Executive Summary

Coupang, South Korea’s leading e-commerce platform, has disclosed a data breach affecting 33.7 million customer accounts, representing nearly two-thirds of the country’s population. This incident, the largest e-commerce security breach in South Korean history, exposed customer names, phone numbers, email addresses, delivery addresses, and order histories. Payment card information, banking data, and login credentials were not compromised. The breach was enabled by a former Coupang employee who retained access keys after leaving the company, allowing unauthorized access to customer data via overseas servers for nearly five months. The breach was detected on November 6, 2025, but not fully identified until November 18, 2025. Regulatory investigations, class action lawsuits, and record fines are expected. The incident highlights significant gaps in offboarding, credential management, and data protection practices, particularly regarding the lack of mandatory encryption for non-payment data. All information in this summary is directly sourced from BleepingComputer (https://www.bleepingcomputer.com/news/security/coupang-breach-affecting-337-million-users-raises-data-protection-questions/), TechCrunch (https://techcrunch.com/2025/12/01/koreas-coupang-says-data-breach-exposed-nearly-34m-customers-personal-information/), and Korea Herald (https://www.koreaherald.com/article/10638028).

Technical Information

The Coupang breach is a textbook example of an insider threat exploiting deficiencies in offboarding and credential management. The attacker, a former employee, retained access keys to Coupang’s authentication services after their employment ended. These keys were used to access customer data repositories from overseas servers, undetected, for nearly five months. The breach was not the result of malware, ransomware, or external exploitation tools, but rather the abuse of legitimate credentials.

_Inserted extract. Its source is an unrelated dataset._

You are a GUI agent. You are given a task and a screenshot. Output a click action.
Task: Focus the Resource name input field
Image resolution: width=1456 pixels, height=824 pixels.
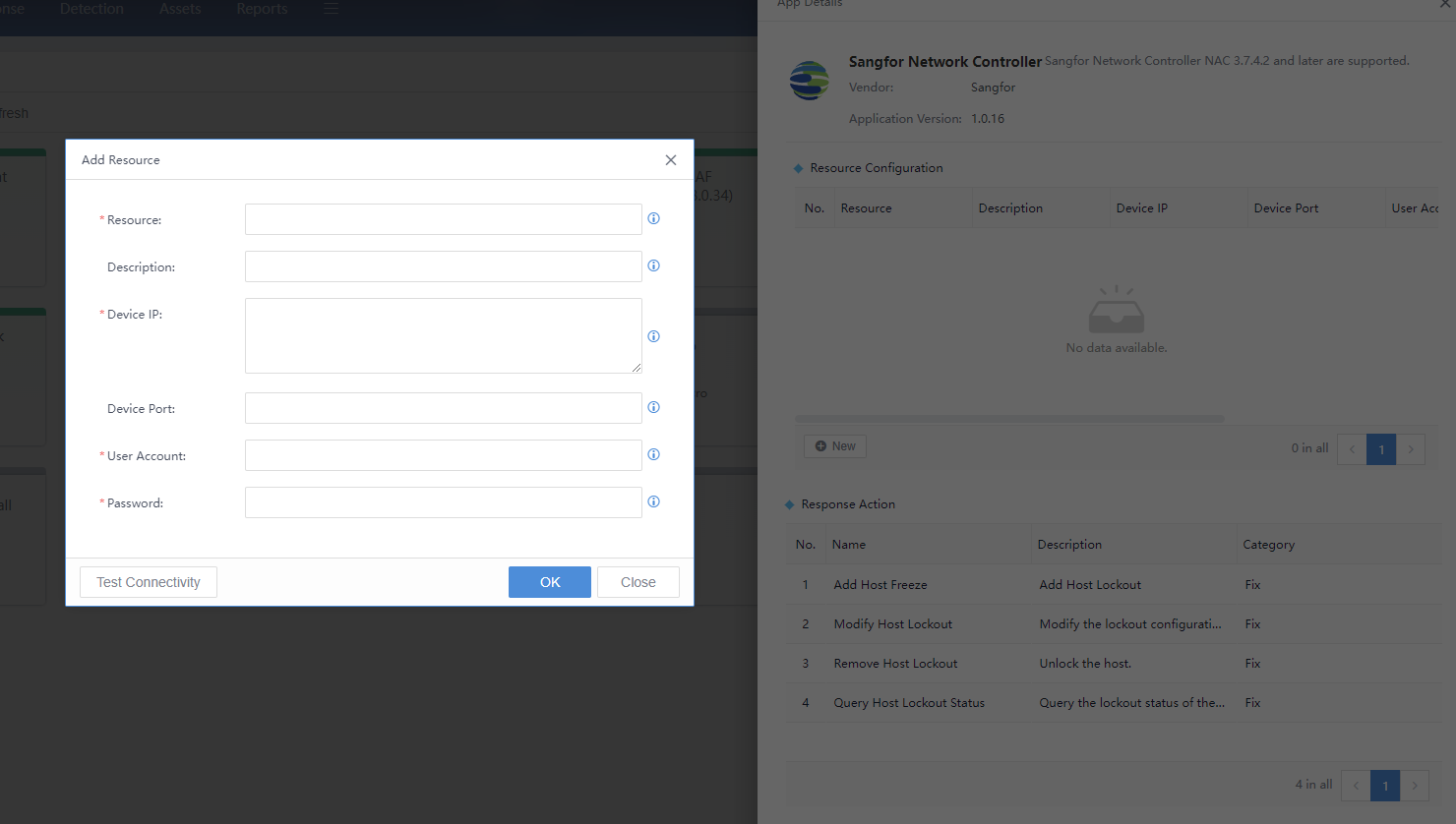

Attack Vector and Methodology

The initial access vector was the use of valid, but improperly revoked, access keys. The attacker’s access persisted due to a failure in the offboarding process, specifically the non-revocation of cloud authentication keys. The attacker accessed customer data stored in information repositories, including names, phone numbers, email addresses, delivery addresses, and order histories. Data was exfiltrated via network connections to overseas servers. There is no evidence of privilege escalation, lateral movement, or malware deployment. The breach relied solely on credential abuse.

Detection and Response

Coupang detected unusual access on November 6, 2025, at 6:38 PM KST, but did not fully identify the breach until November 18, 2025, at 10:52 PM. This 12-day detection gap, combined with the five-month period of undetected access, highlights significant deficiencies in monitoring and incident response processes. Upon full identification, Coupang activated its incident response procedures, blocked the unauthorized access, reported the incident to the Korea Internet & Security Agency (KISA), the Personal Information Protection Commission (PIPC), and the National Police Agency, and notified affected customers.

Data Compromised

The compromised data includes customer names, phone numbers, email addresses, delivery addresses, and order/purchase histories. Payment card information, banking information, and login credentials were not compromised. The lack of legal requirements for encrypting non-payment data in South Korea contributed to the scale and impact of the breach. While the compromised data may seem less critical than payment information, the combination of these data points can enable spear-phishing, re-identification, and even physical threats.

MITRE ATT&CK Mapping

The attack maps directly to the following MITRE ATT&CK techniques:

• T1078: Valid Accounts – Use of valid credentials (access keys) to access systems post-employment (https://attack.mitre.org/techniques/T1078/).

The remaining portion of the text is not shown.